In the conventional direct esterification method, in addition to the target fatty acid hydroxycarboxylic acid ester, a considerable amount of the hydroxycarboxylic acid or salt thereof used as the raw material remains. In addition, hydroxycarboxylic acid is very easy to polymerize under this reaction condition, and the product includes polymerized hydroxycarboxylic acid and fatty acid ester derived from polymerized hydroxycarboxylic acid. Therefore, the purity of the target hydroxycarboxylic acid ester salt becomes low. In the acid chloride method, the reaction rate of the target fatty acid hydroxycarboxylic acid ester is improved to some extent, and the target product is further purified and highly purified by extraction. However, in the acid chloride method, industrialization is not preferable in terms of cost because of the problem of equipment corrosion.

[0005]

Further, a transesterification method in an organic solvent has been reported. In this method, the solubility of the alkali catalyst in the system is low, and in the solvent reaction, the alkali catalyst is a raw material fatty acid. Since the alcohol ester is consumed for saponification, the amount of the net catalyst acting as a catalyst decreases, resulting in a problem that the reaction rate becomes slow. In view of these problems of the prior art, the present invention has an object to provide an industrial method capable of producing a fatty acid hydroxycarboxylic acid ester salt with high purity and at low cost.

[0006]

As a result of intensive studies to solve the above problems, the present inventors have conducted a transesterification reaction between a hydroxycarboxylic acid salt and a long-chain fatty acid lower alcohol ester in the presence of an alkali catalyst. By
It was found that the fatty acid hydroxycarboxylic acid ester salt can be obtained with good productivity by preventing the polymerization of the raw material hydroxycarboxylic acid salt, and that the amount of soap by-produced in the solvent method can be suppressed. The present invention has been provided.

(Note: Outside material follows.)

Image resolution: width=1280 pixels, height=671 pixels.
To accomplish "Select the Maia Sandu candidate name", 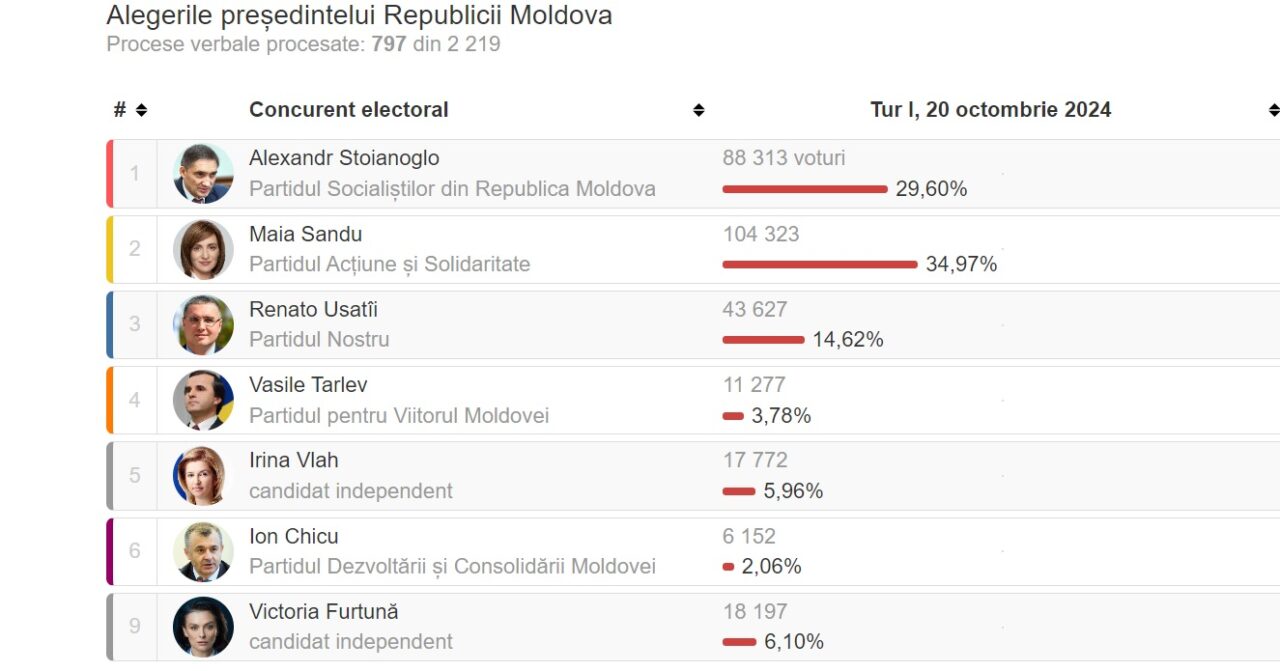I will 305,234.
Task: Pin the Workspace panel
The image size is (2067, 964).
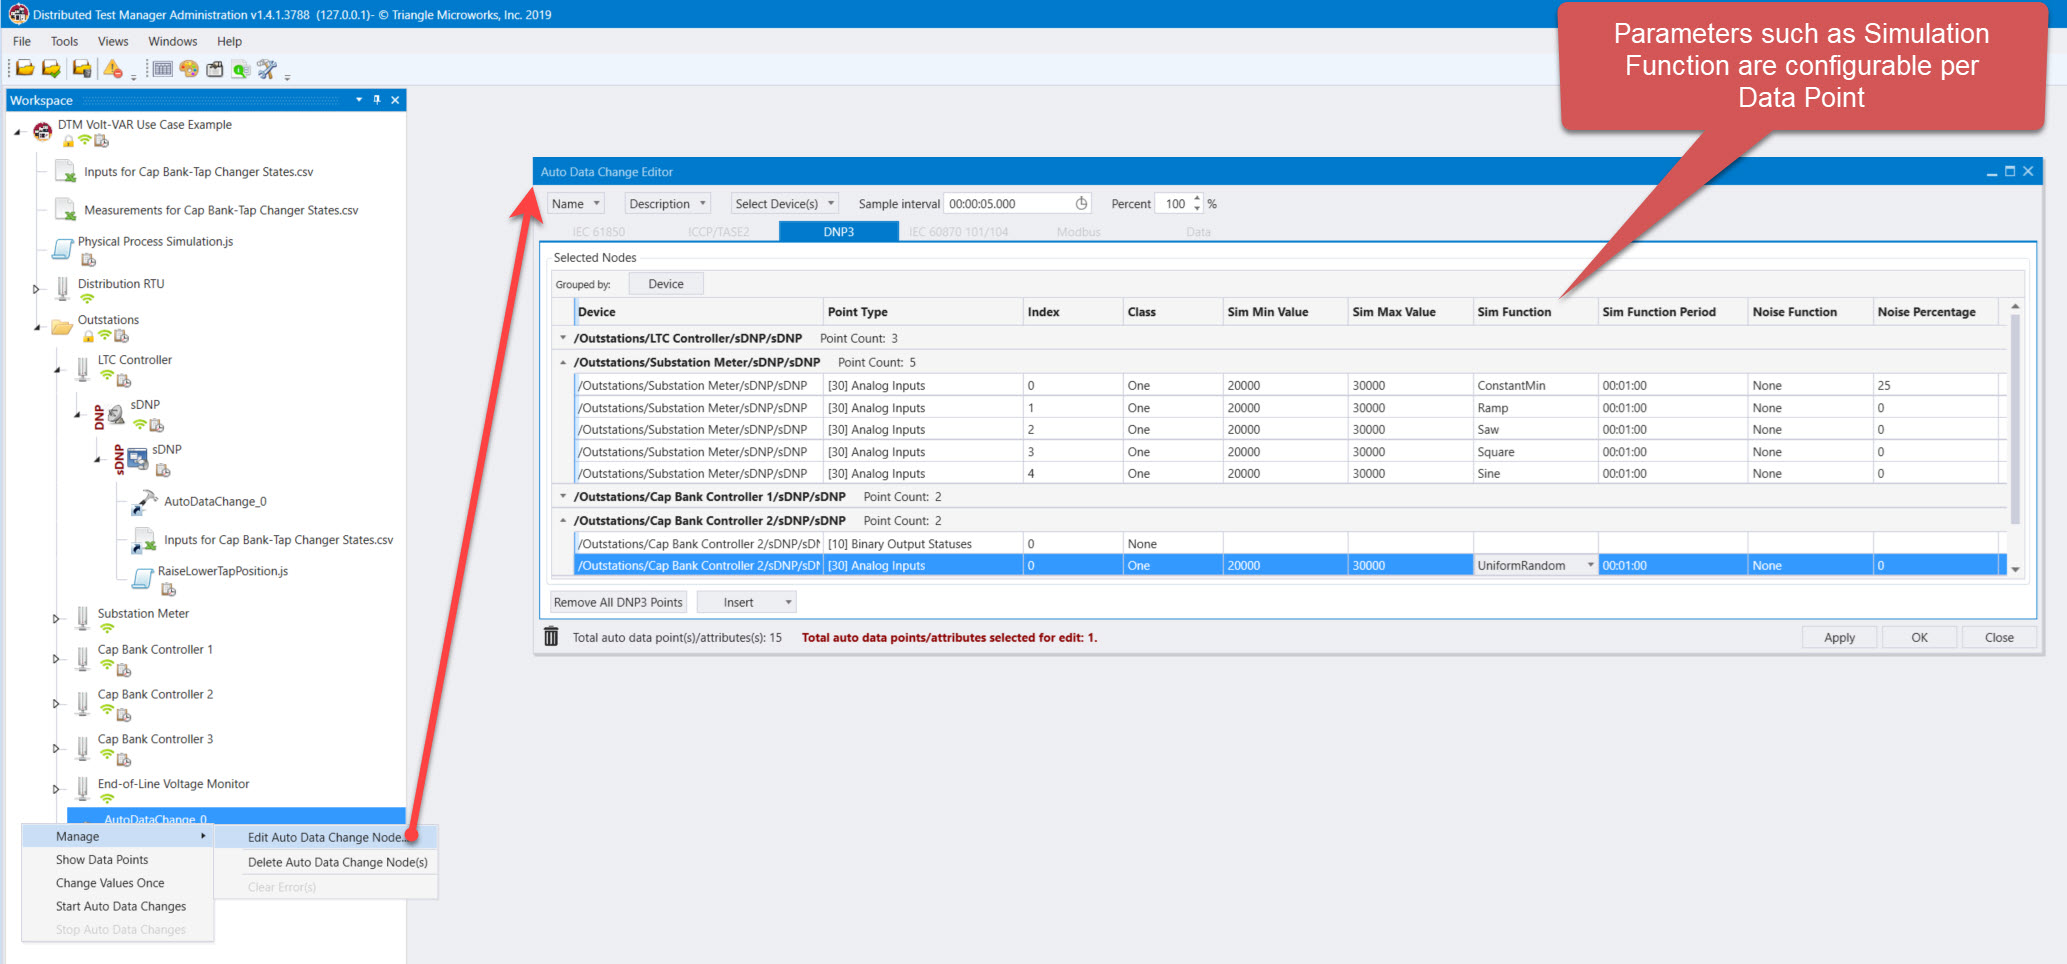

That is, the present invention provides a method for producing a fatty acid hydroxycarboxylic acid ester salt by reacting a hydroxycarboxylic acid salt with a long-chain fatty acid lower alcohol ester, wherein the hydroxycarboxylic acid salt is an alkali metal or alkaline earth metal salt. A mixture obtained from at least one compound selected from carbonates, bicarbonates or hydroxides, and a hydroxycarboxylic acid, wherein the equivalent ratio m of the alkali metal and the alkaline earth metal to the carboxyl group of the hydroxycarboxylate is m. Is 1 <m ≦ 1.5, and a method for producing a fatty acid hydroxycarboxylic acid ester salt is provided.

In the production method of the present invention, the hydroxycarboxylic acid salt and the long-chain fatty acid lower alcohol ester can be transesterified in an organic solvent or without a solvent. Further, the hydroxycarboxylic acid salt can be transesterified with the long-chain fatty acid lower alcohol ester in a state of being desolvent-dried into a granule or a powder. further,
The hydroxycarboxylic acid salt can also be transesterified with the long chain fatty acid lower alcohol ester in solution. In the production method of the present invention, it is preferable that the hydroxycarboxylic acid salt and the long-chain fatty acid lower alcohol ester are transesterified in the presence of a nonionic or anionic surfactant. The amount of the nonionic or anionic surfactant used is preferably 0.05 mol times or more based on the hydroxycarboxylic acid salt. The reaction between the long-chain fatty acid lower alcohol ester and the hydroxycarboxylic acid salt is preferably carried out at 60 to 200 ° C. under atmospheric pressure or reduced pressure under an inert gas stream.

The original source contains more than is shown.